Contas todas as calorias que ingeres. Tu não comes, Joana. Tu ingeres calorias. Sabes de cor o número associado a uma maçã ou ao pacote de bolachas dietéticas que trazes na mala para as emergências. Sabes de cor o número de calorias dos alimentos em que não tocas. Aqueles que toda a gente te implora que consumas. Traidores. Eles conhecem-te bem. Sabem que já foste uma miúda roliça. Conhecem os sacrifícios a que te submeteste para te manteres assim, magra. E, mesmo assim, insistem. Levam-te ao McDonald’s e às rulotes de bifanas. Querem que comas pão e gordura! E não entendem que não podes. Menos ainda entendem a tua escolha quando sabem que adoras comer. Desconhecem a tua luta permanente. Não sabem que aproveitas todos os minutos sozinha para te exercitares. Afinal, tens de queimar todas as calorias que ingeres. Tens de suar muito para que a tua barriga se assemelhe à da modelo da capa de revista. Tu não tens os genes dela. Nem uma equipa de profissionais que trabalhe as tuas fotografias. Tu tens-te a ti. A policiar. A vigiar. A controlar. A maldizer cada falha, cada imperfeição. Até aquelas que só tu vês, que só tu podes ver.
Os outros olham-te de forma distorcida.
Dizem que és inteligente e bonita. Mas tu não te reconheces nessas palavras. Tu
és imperfeita. E precisas de lutar para pareceres melhor. Precisas de beber 10
litros de chá por dia. E de correr maratonas de madrugada. Precisas de passar
horas sem comer, mesmo que isso implique o risco de desmaiares. Precisas de
testar os teus limites.
O cabelo deixou de crescer. A tua pele
está baça e sem vida. O período deixou de aparecer. E tu finges que não vês. Fazes
ouvidos-de-mercador às recomendações médicas. Guardas na gaveta o resultado das
análises que a tua mãe te obrigou a fazer. E segues a tua vida, reivindicando o
direito à privacidade. À individualidade.

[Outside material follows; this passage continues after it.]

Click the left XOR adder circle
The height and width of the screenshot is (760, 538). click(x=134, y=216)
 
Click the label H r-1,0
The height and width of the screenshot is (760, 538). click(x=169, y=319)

Procuras calar o desassossego alheio
com as fotografias que publicas de garfo apontado a mesas fartas e coloridas.
Finges o teu melhor sorriso e engoles, a custo, cada alimento que, sabes, terás
de queimar. Ou deitar fora.
Os dias passam e a tua luta continua.
Precisas permanentemente de te controlar. Para te manteres assim, magra. Tu não
deixaste só de comer, Joana. Deixaste de viver.